Choice of Link Function (Reading: Faraway (2006, 1st ed.), section 2.7)


Bliss (1935) analyzed some data on the number of insects dying at different levels of insecticide concentration. Let us first read into R the data and take a look of it:

> bliss <- read.table("bliss.txt")
> bliss

  dead alive conc

1    2    28    0

2    8    22    1

3   15    15    2

4   23     7    3

5   27     3    4


    We now fit the binomial GLM to the data under the three link functions --- logit, probit, and complementary log-log:

> modl <- glm(cbind(dead,alive) ~ conc, family=binomial, data=bliss)
> modp <- glm(cbind(dead,alive) ~ conc, family=binomial(link=probit), data=bliss)
> modc <- glm(cbind(dead,alive) ~ conc, family=binomial(link=cloglog), data=bliss)

    We start by considering the fitted values of probability px:

> fitted(modl) # or use the command "predict(modl,type="response")"

         1          2          3          4          5

0.08917177 0.23832314 0.50000000 0.76167686 0.91082823

An alternative way to obtain these values is to use linear predictor, hx:

> coef(modl)[1]+coef(modl)[2]*bliss$conc

[1] -2.323790e+00 -1.161895e+00  4.440892e-16  1.161895e+00  2.323790e+00

The values of linear predictor can also be obtained from:

> modl$linear.predictors # or use the command "predict(modl)"

            1             2             3             4             5

-2.323790e+00 -1.161895e+00  4.440892e-16  1.161895e+00  2.323790e+00

The fitted values of probability are then:

> ilogit(modl$linear.predictors)

         1          2          3          4          5

0.08917177 0.23832314 0.50000000 0.76167686 0.91082823

Notice the need to distinguish between predictions in the scale of the response (i.e., px) and the link (i.e., hx).

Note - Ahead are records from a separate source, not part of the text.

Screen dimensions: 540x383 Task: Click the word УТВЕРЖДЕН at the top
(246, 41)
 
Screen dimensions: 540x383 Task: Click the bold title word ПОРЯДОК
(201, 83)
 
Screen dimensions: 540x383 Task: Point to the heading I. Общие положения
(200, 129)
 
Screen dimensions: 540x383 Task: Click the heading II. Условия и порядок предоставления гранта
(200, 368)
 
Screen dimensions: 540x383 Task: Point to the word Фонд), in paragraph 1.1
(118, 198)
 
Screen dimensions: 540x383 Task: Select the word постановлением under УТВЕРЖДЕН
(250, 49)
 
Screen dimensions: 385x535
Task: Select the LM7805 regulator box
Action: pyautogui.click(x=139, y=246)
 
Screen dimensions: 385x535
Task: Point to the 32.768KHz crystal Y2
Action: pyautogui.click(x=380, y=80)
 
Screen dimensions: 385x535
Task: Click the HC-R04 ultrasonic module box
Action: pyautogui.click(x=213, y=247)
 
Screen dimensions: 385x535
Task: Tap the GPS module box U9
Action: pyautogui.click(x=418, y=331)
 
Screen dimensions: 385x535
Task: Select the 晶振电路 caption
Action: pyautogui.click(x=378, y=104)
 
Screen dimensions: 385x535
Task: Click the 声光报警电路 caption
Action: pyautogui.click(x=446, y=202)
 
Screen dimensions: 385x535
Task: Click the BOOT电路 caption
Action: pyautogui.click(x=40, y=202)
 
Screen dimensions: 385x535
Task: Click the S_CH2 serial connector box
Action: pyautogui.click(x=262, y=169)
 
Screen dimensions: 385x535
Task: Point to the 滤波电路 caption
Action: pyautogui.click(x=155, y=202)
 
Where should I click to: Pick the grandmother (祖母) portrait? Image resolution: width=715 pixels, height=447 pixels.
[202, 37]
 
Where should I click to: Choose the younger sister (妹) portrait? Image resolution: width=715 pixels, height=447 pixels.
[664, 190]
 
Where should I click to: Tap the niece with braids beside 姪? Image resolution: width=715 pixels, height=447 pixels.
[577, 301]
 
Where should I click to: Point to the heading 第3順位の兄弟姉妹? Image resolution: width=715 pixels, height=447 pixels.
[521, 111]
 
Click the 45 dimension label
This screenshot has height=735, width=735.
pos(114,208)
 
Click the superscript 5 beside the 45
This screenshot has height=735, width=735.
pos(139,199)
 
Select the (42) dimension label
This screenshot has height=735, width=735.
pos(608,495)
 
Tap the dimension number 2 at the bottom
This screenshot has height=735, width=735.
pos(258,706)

    Now, let us compare the logit, probit, and complementary log-log fits:

> cbind(fitted(modl),fitted(modp),fitted(modc))

        [,1]       [,2]      [,3]

1 0.08917177 0.08424186 0.1272700

2 0.23832314 0.24487335 0.2496909

3 0.50000000 0.49827210 0.4545910

4 0.76167686 0.75239612 0.7217655

5 0.91082823 0.91441122 0.9327715

These are not very different, but now look at a wider range -2<concentration<8:

> x <- seq(-2,8,0.2)
> pl <- ilogit(modl$coef[1]+modl$coef[2]*x)
> pp <- pnorm(modp$coef[1]+modp$coef[2]*x)
> pc <- 1-exp(-exp((modc$coef[1]+modc$coef[2]*x)))
> plot(x,pl,type="l",ylab="Probability",xlab="Dose")
> lines(x,pp,lty=3)
> lines(x,pc,lty=5)

In the figure, logit fit is shown by a solid line, probit fit a dotted line, complementary log-log a dashed line. We can see that:

> matplot(x,cbind(pp/pl,(1-pp)/(1-pl)),type="l",xlab="Dose",ylab="Ratio")

In the figure, the lower tail ratio of probit to logit probabilities (i.e., px,probit/px,logit) is given by the solid line, the upper tail ratio (i.e., (1-px,probit)/(1-px,logit)) is given by the dashed line.

> matplot(x,cbind(pc/pl,(1-pc)/(1-pl)),type="l",xlab="Dose",ylab="Ratio")

In the figure, the lower tail ratio of complementary log-log to logit probabilities is given by the solid line, the upper tail ratio is given by the dashed line.